------ EXCERPT TO READ ------
Re: page 1 of relation global/11787 was uninitialized

From: Andres Freund <andres(at)2ndquadrant(dot)com>
To: "Joshua D(dot) Drake" <jd(at)commandprompt(dot)com>
Cc: "Stephen R(dot) van den Berg" <srb(at)cuci(dot)nl>, pgsql-hackers(at)postgresql(dot)org
Subject: Re: page 1 of relation global/11787 was uninitialized
Date: 2013-04-09 16:42:40
Message-ID: 20130409164240.GA11081@awork2.anarazel.de
Views: Raw Message | Whole Thread | Download mbox | Resend email
Thread:
Lists: pgsql-hackers

On 2013-04-09 18:21:20 +0200, Stephen R. van den Berg wrote:
> Just today one of my systems experienced a kernel panic, and halted abruptly.
> Running Linux 3.1.9, PostgreSQL 9.0.4 (Debian 9.0.4-1+b1, to be precise).

Thats an absolutely outdated version of 9.0. You shouldn't be running
this in production.

On 2013-04-09 09:27:52 -0700, Joshua D. Drake wrote:
>
> On 04/09/2013 09:21 AM, Stephen R. van den Berg wrote:
>
> >-------------------------
> >
> >Looking at global/11787, doesn't reveal any obvious corruption.

> >The server was running with:
> > synchronous_commit = off
> > full_page_writes = off
>
> full_page_writes = off is the problem.

Yea, and it can cause very hard to recover corruption, its not that you
only may loose some of the last transactions, in contrast to
synchronous_commit=off where you can loose the last transactions but
which never should cause corruption.
------ GIVEN INFORMATION ------
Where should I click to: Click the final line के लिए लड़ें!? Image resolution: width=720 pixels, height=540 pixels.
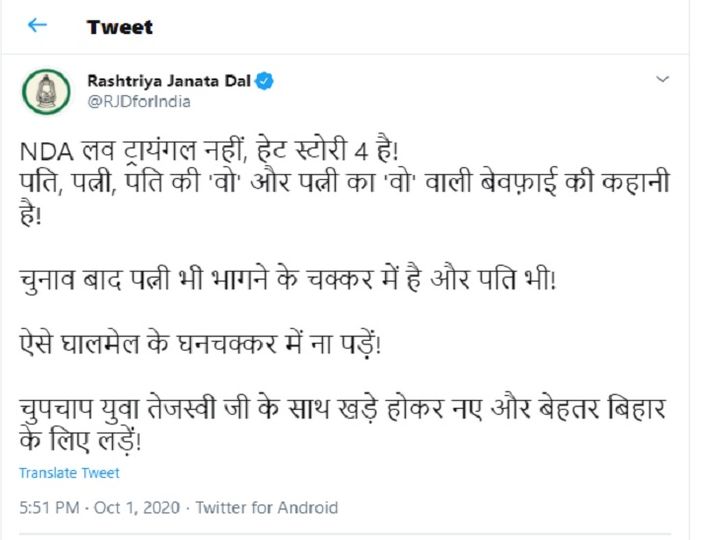tap(80, 440)
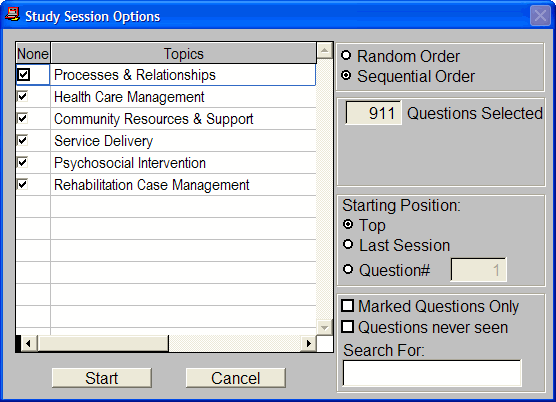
------
## GOAL
Extract the passage of the mailing-list message on page corruption from "On 2013-04-09 18:21:20" up to and including "any obvious corruption.". The listing stands apart from the mailing-list message on page corruption.

## WORKED SOLUTION
On 2013-04-09 18:21:20 +0200, Stephen R. van den Berg wrote:
> Just today one of my systems experienced a kernel panic, and halted abruptly.
> Running Linux 3.1.9, PostgreSQL 9.0.4 (Debian 9.0.4-1+b1, to be precise).

Thats an absolutely outdated version of 9.0. You shouldn't be running
this in production.

On 2013-04-09 09:27:52 -0700, Joshua D. Drake wrote:
>
> On 04/09/2013 09:21 AM, Stephen R. van den Berg wrote:
>
> >-------------------------
> >
> >Looking at global/11787, doesn't reveal any obvious corruption.